Relatively recent events have reminded us of the travails awaiting the country music artist who is vocal in any way opposing an American war. Decades ago, in a brave move that could’ve alienated his audience forever, Cash spoke out against the unfair fate of Vietnam draftees. That’s the kind of flat-out honesty that was at the crux of a better America, which Johnny’s passing seems to put even further behind. Please, don’t tell us he was the last bastion.
This is the same honesty that the weak and people-pleasing such as myself need to strive for.
For an instance in song, a nugget of uncut emotional honesty, there’s the hangover of “Sunday Morning Coming Down,” a soothing tune that’ll make you hate yourself to the core if you listen to it on one of your own woozy Sunday mornings. The raw-boned honesty of it, all that stuff about doing bad things, about wanting to do the right thing, about fleeting, unattainable redemption. And Johnny’s baritone warble, river-deep.
He was a rebel of a wholly traditional milieu. Which is to court contradiction, our age’s approximation of depth. Of course the outlaw thing was a put-on—the sensible obits tell us that for the flinty criminal glamor we’ve associated with “I shot a man in Reno just to watch him die,” his jailings were brief, and with the exception of an arrest for, get this, picking flowers, they were all tied to his love for the illicit chemicals that lit up his brain.
News to no one: every song is a fiction. But by stepping into the skin of imaged outlaws, Cash wasn’t only building-enhancing-reinforcing an image.
(Oh, he was doing that too. And goddamn what a great image it was. Courting the prison crowd, marrying into country music royalty, flipping off the Grand Ole Opry, living the Man in Black thing.
(Rock’n'roll, a post-Cash bastard baby that has to bear a trace of the man’s creative DNA, was just the latest popular artform to teach us to crave some pomp with our circumstance. Pleasurable, natural, not worth the breath exhaled in the action of foolishly decrying.)
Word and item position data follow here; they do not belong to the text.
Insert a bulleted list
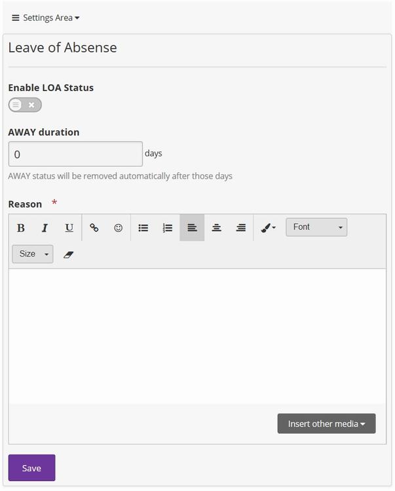Viewport: 395px width, 491px height. [143, 228]
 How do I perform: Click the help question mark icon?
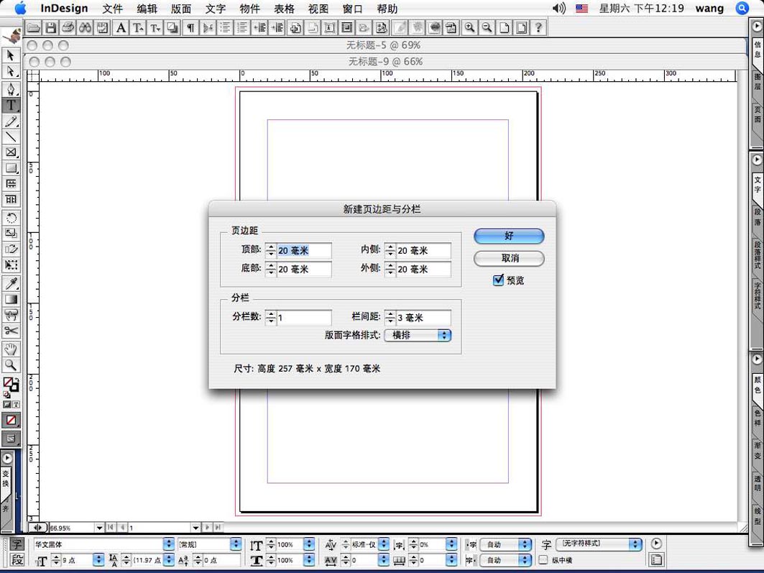coord(538,28)
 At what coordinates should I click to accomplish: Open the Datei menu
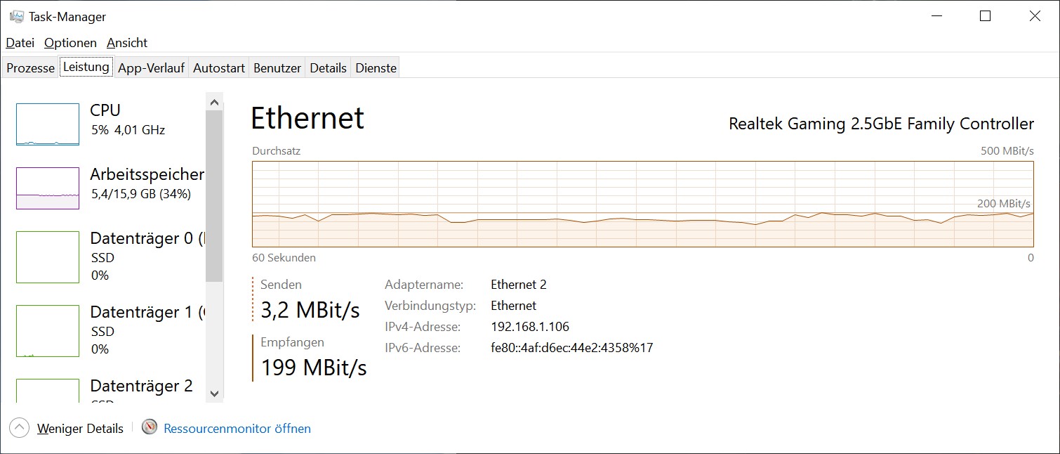point(20,43)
Wasn’t it fabulous, simply amazing, the pileup of existential, emotional stuff—by which I mean, the meat and guts of a thing (not a lazy placeholder)—that he played with, dug around, embodied. He was: the original badass with a swig of vulnerability; the unrepentant killer with a moral chaser and some gospel for your trouble; capable of being maudlin as all hell, but somehow without whiny self-pity, and always ready to mine a vein of easy, good-natured humor. Isn’t there some cliché about a man needing great faith to dance with the devil so habitually, exquisitely?
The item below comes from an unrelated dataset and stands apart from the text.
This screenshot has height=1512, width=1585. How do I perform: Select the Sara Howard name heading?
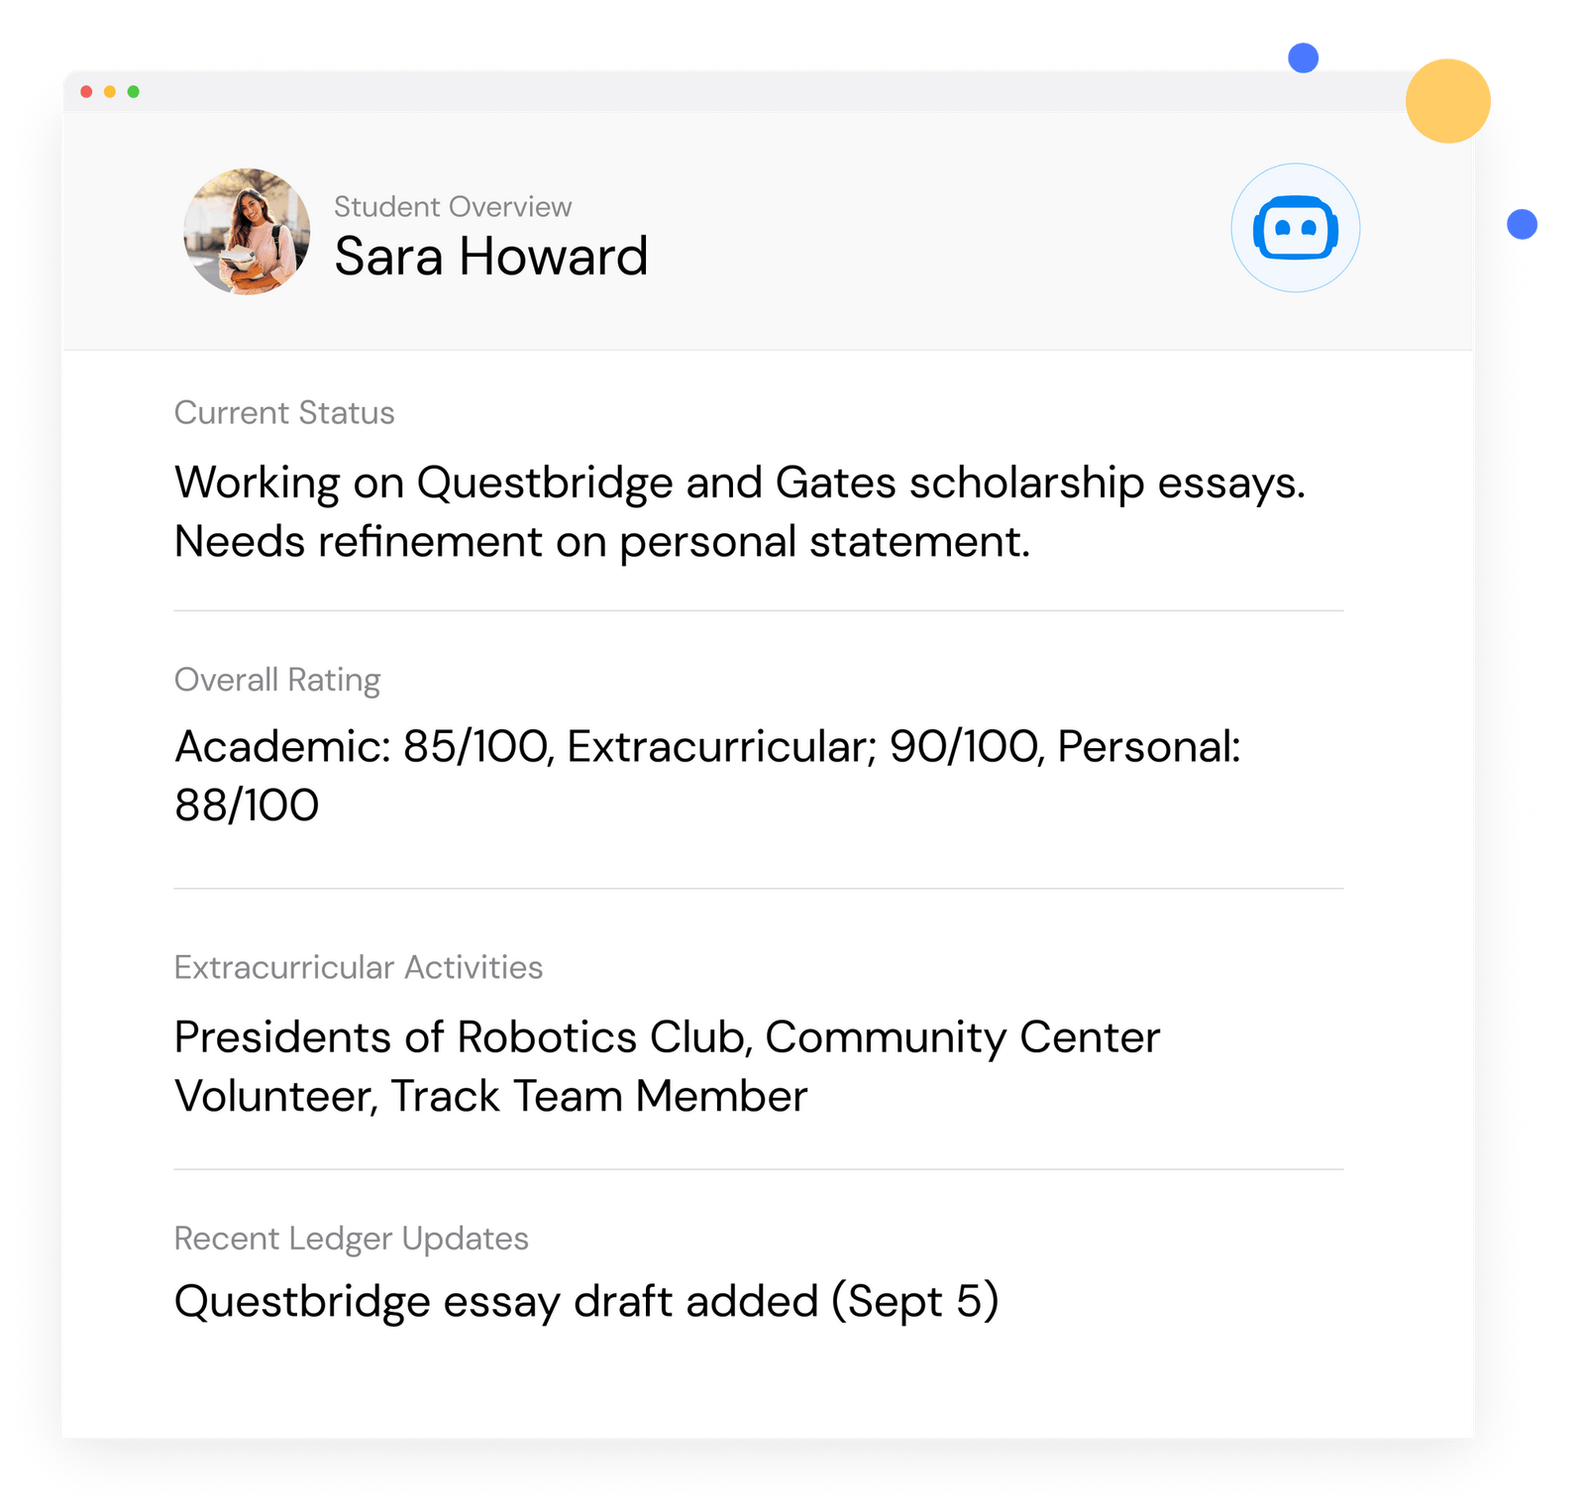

The reality and role on which Johnny Cash had a firm and intuitive grasp, was that a performer working a folk music is obligated to speak for and to the people. There is some pandering built into this, which too much punk rock (again traces of Cash in attitude if not form) has probably taught us to eschew, but there’s a more important, basic dynamic at work.
In song, whether his own compositions or his choices of others’, the imagery connected. The metaphors of lawlessness for alienation, danger and hellfire for love, labor for both pride and stagnation, the click-clacking train—aha, another relic of bygone America—for the momentary rapture of escape (later unmasked as a lie, of course), resonated somewhere on an almost reptile-brain level with those who felt poor, downtrodden, mundane. So Johnny-as-image, Johnny-as-performer equals Johnny the champion for those folks. And there’s no folk music without the folks, right? No country without people to occupy it.
To really put a song across, be it an original or cover, the singer has to find truth within. While Johnny’s outlaw fixation might have been amplified and distorted for effect, it was also true of him on some personal level, as was the almost opera-sized grappling with love, God and murder. It takes a hell of a man to reflect his existence as a no-good speedfreak or pathetic junkie into great, dramatic stories that root around within the mess of the American psyche.
Even the casual fan can see this, simple and plain.